Data section>
::::::::::

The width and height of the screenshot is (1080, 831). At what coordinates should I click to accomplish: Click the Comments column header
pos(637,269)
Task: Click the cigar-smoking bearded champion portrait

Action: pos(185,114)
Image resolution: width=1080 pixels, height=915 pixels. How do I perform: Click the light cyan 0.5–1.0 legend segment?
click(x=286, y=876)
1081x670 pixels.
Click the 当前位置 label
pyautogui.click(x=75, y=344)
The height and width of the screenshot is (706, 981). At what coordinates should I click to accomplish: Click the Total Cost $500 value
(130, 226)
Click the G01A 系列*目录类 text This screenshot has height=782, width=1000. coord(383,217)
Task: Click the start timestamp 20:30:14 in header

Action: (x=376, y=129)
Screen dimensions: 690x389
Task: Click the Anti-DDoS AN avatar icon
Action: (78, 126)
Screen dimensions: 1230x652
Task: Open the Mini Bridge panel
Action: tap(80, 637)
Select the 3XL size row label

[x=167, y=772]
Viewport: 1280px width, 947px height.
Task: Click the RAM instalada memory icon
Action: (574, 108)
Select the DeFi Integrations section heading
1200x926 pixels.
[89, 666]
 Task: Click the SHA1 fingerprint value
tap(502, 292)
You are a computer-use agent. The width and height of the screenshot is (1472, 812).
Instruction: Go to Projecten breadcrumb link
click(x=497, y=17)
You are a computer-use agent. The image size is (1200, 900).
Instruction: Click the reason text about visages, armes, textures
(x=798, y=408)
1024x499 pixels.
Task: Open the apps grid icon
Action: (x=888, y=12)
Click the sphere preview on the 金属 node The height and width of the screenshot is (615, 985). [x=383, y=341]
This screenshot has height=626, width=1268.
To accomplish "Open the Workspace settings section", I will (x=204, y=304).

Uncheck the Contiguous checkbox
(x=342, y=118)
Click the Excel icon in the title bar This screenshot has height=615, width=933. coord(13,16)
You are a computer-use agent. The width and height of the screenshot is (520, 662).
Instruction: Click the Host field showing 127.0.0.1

::::::::::

An exact copy of all the records is the expected answer.

Output>
The width and height of the screenshot is (1080, 831). At what coordinates should I click to accomplish: Click the Comments column header
pos(637,269)
Task: Click the cigar-smoking bearded champion portrait

Action: pos(185,114)
Image resolution: width=1080 pixels, height=915 pixels. How do I perform: Click the light cyan 0.5–1.0 legend segment?
click(x=286, y=876)
1081x670 pixels.
Click the 当前位置 label
pyautogui.click(x=75, y=344)
The height and width of the screenshot is (706, 981). At what coordinates should I click to accomplish: Click the Total Cost $500 value
(130, 226)
Click the G01A 系列*目录类 text This screenshot has height=782, width=1000. coord(383,217)
Task: Click the start timestamp 20:30:14 in header

Action: (x=376, y=129)
Screen dimensions: 690x389
Task: Click the Anti-DDoS AN avatar icon
Action: (78, 126)
Screen dimensions: 1230x652
Task: Open the Mini Bridge panel
Action: tap(80, 637)
Select the 3XL size row label

[x=167, y=772]
Viewport: 1280px width, 947px height.
Task: Click the RAM instalada memory icon
Action: (574, 108)
Select the DeFi Integrations section heading
1200x926 pixels.
[89, 666]
 Task: Click the SHA1 fingerprint value
tap(502, 292)
You are a computer-use agent. The width and height of the screenshot is (1472, 812).
Instruction: Go to Projecten breadcrumb link
click(x=497, y=17)
You are a computer-use agent. The image size is (1200, 900).
Instruction: Click the reason text about visages, armes, textures
(x=798, y=408)
1024x499 pixels.
Task: Open the apps grid icon
Action: (x=888, y=12)
Click the sphere preview on the 金属 node The height and width of the screenshot is (615, 985). [x=383, y=341]
This screenshot has height=626, width=1268.
To accomplish "Open the Workspace settings section", I will (x=204, y=304).

Uncheck the Contiguous checkbox
(x=342, y=118)
Click the Excel icon in the title bar This screenshot has height=615, width=933. coord(13,16)
You are a computer-use agent. The width and height of the screenshot is (520, 662).
Instruction: Click the Host field showing 127.0.0.1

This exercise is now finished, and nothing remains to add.